-- EXTRACTED MATERIAL follows --

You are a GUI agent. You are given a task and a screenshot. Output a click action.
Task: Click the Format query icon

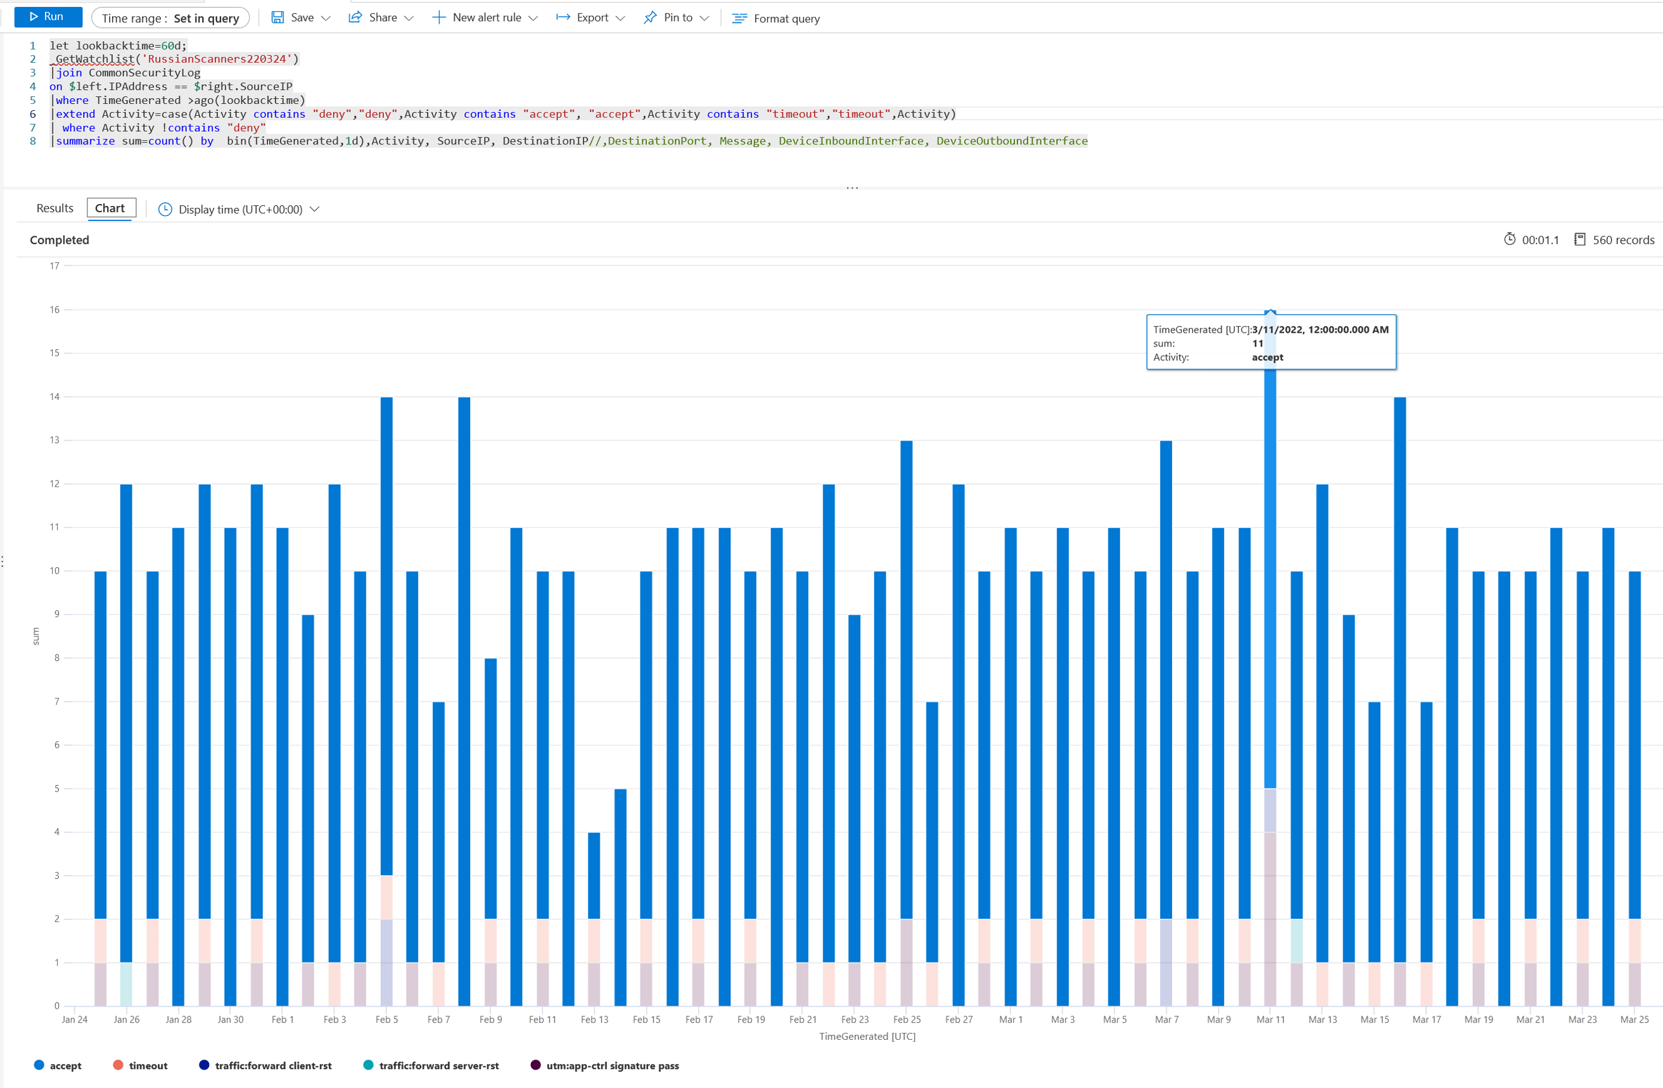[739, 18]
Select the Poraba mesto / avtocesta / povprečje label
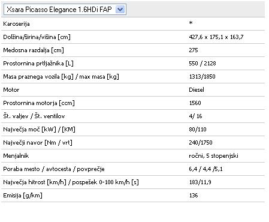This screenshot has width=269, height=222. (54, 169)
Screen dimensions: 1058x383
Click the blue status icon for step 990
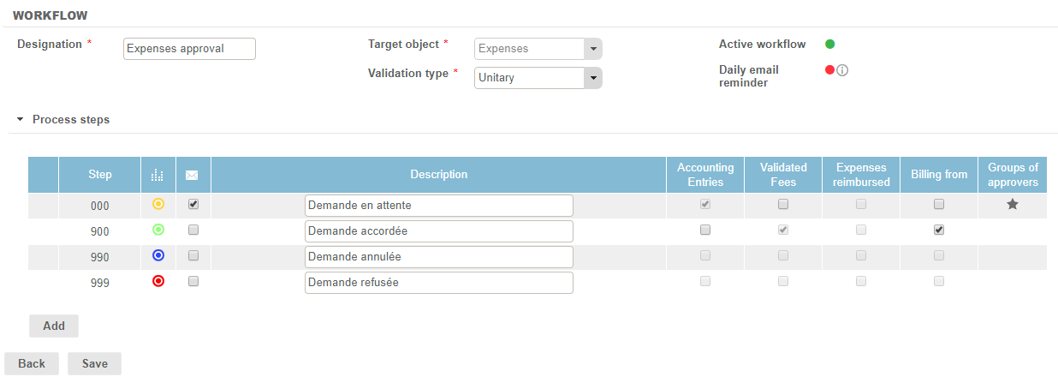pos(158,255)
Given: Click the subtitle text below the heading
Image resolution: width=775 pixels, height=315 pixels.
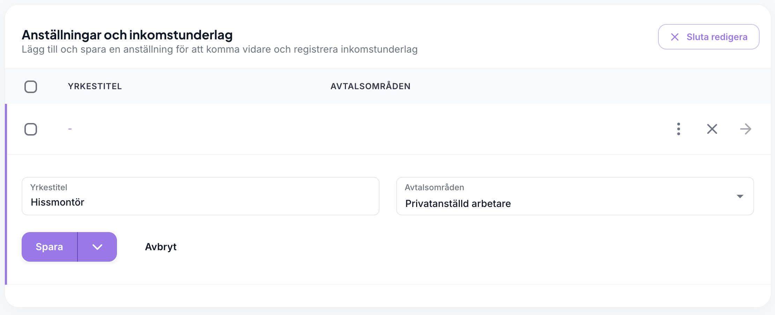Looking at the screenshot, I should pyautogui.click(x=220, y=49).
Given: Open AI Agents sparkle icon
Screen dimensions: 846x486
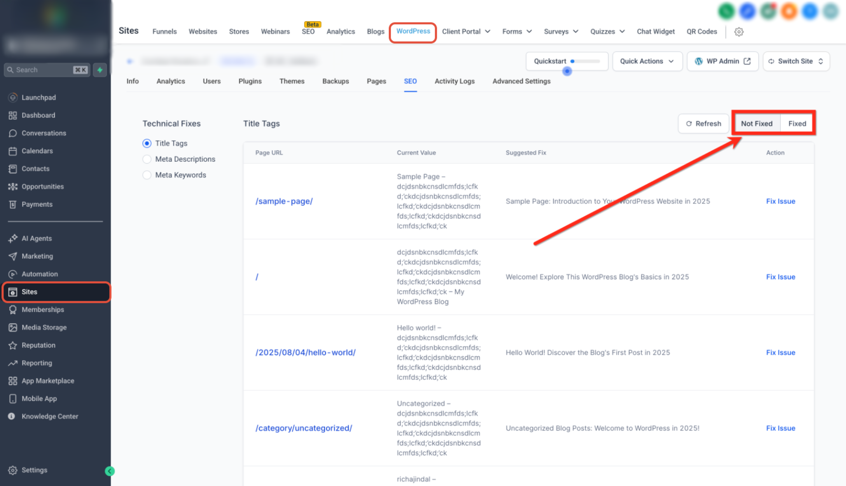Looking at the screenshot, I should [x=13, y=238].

-- EXTRACTED MATERIAL concluded --

PROBLEM STATEMENT
Would you return the entries verbatim, minus any images?

RESULT FOR THIS TASK
You are a GUI agent. You are given a task and a screenshot. Output a click action.
Task: Click the Format query icon

[739, 18]
Select the Poraba mesto / avtocesta / povprečje label
This screenshot has width=269, height=222. (54, 169)
Screen dimensions: 1058x383
Click the blue status icon for step 990
pos(158,255)
Given: Click the subtitle text below the heading
Image resolution: width=775 pixels, height=315 pixels.
Looking at the screenshot, I should pyautogui.click(x=220, y=49).
Given: Open AI Agents sparkle icon
Screen dimensions: 846x486
Looking at the screenshot, I should [x=13, y=238].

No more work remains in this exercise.